Introduction
Text collections are essential for research in different fields like: information retrieval, computational linguistics and natural language processing. Hamshahri collection is a standard reliable Persian text collection that was used at Cross Language Evaluation Forum (CLEF) during years 2008 and 2009 for evaluation of Persian information retrieval systems. For more information please visit Persian@CLEF2008 and Persian@CLEF2009.

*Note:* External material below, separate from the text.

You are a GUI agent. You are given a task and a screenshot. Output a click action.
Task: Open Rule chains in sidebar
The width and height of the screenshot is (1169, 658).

We have prepared this collection to meet the following specifications:
-
It's large enough, so that it can be a reliable representative for Persian text and can be used in different experiments.
-
It contains queries and their relevance judgments for evaluation of different systems.
Versions
Documents of the collection are prepared by crawling, preprocessing and tagging of web site of the Hamshahri news paper. Version 1 of the collection was used at CLEF 2008 and 2009 for evaluation of Ad Hoc information retrieval systems. Version 2 of the collection is twice in size compared to the previous version .

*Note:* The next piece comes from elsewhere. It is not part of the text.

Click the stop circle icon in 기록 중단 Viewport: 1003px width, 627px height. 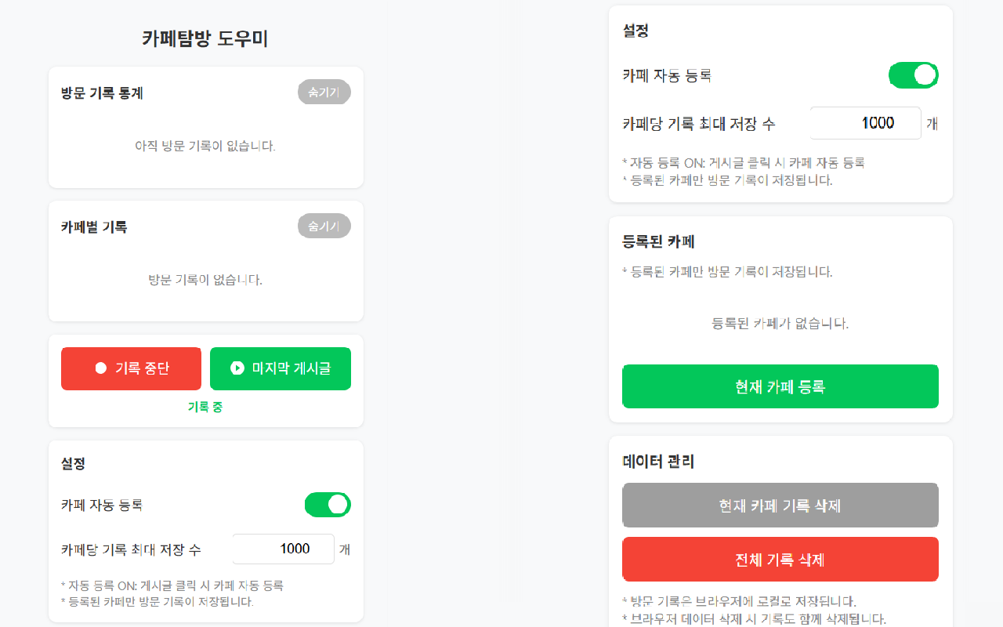point(100,368)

- Version2 of the collection contains a topic set of 50 queries and their judgment that was created by 25 different users during summer 2009. Topics of this version of Hamshahri were created using the University of Tehran Information Retrieval Evaluation system (UTIRE).
Specifications
The following table summarizes specifications of the two versions of Hamshahri collection:
Criteria |
Version 1 |
Version 2 |
Size (Unicode CLEF XML Format) |
700 MB |
1400 MB |
Number of Documents |
160,000 |
318,000 |
Documents Time Span |
From |
1996/4/23 |
1996/4/23 |
To |
2003/2/11 |
2007/5/13 |
Documents Category |
Yes |
Yes |
Link to Images |
No |
Yes |
| Link to Original Webpages |
No |
Yes |
Query + Relevance Judgments |
Yes |
Yes |
Comparison of Versions 1&2
-
Version 2 is more structured.
-
Size and number of documents of version 2 is twice more than version 1.
-
Version 2 contains links to the original webpages (ORIGINALFILE XML tag). This feature enables you to download the original webpages and process them as however you like.
-
Version 2 contains images that were used in the original webpages. All 148,639 Images are downloadable in form of a package named 'Ham2-IMG' that is 1.9 GB. This feature, makes version 2 of the collection suitable for some other tasks like image retrieval.
Please note that only version 1 of the collection was used at the CLEF campaign.
Applications
Hamshahri collection can be used for different purposes like:
Studying different features of information retrieval algorithms like indexers and retrieval models.
-
Analyzing the Persian language and its features
-
Persian clustering and classification: All documents of the collection contain a 'Cat' tag that specifies thier category. (Totally 9 main categories and 36 subcategories like 'Economic.Bourse')
-
Other algorithms like Persian stemming: this type of algorithms are important that are used in different fields like information retrieval, spell checking, machine translation, Etc. Documents of the collection are prepared from articles of the Hamshahri newspaper and contains no spelling errors that makes it suitable for applications like stemming and analysis of the Persian language. For example one can use it to create a statistical Persian stemmer.
Copyright
Hamshahri corpus is created at DBRG Lab. of the University of Tehran – ECE department. All rights of the corpus' news are reserved for Hamshahri newspaper. All rights of the corpus' data and the tools that are included in this website are reserved for University of Tehran - Database Research Group. Usage of this package for any research or non-commercial purposes is free with the precondition that you cite paper number [1] of publications section.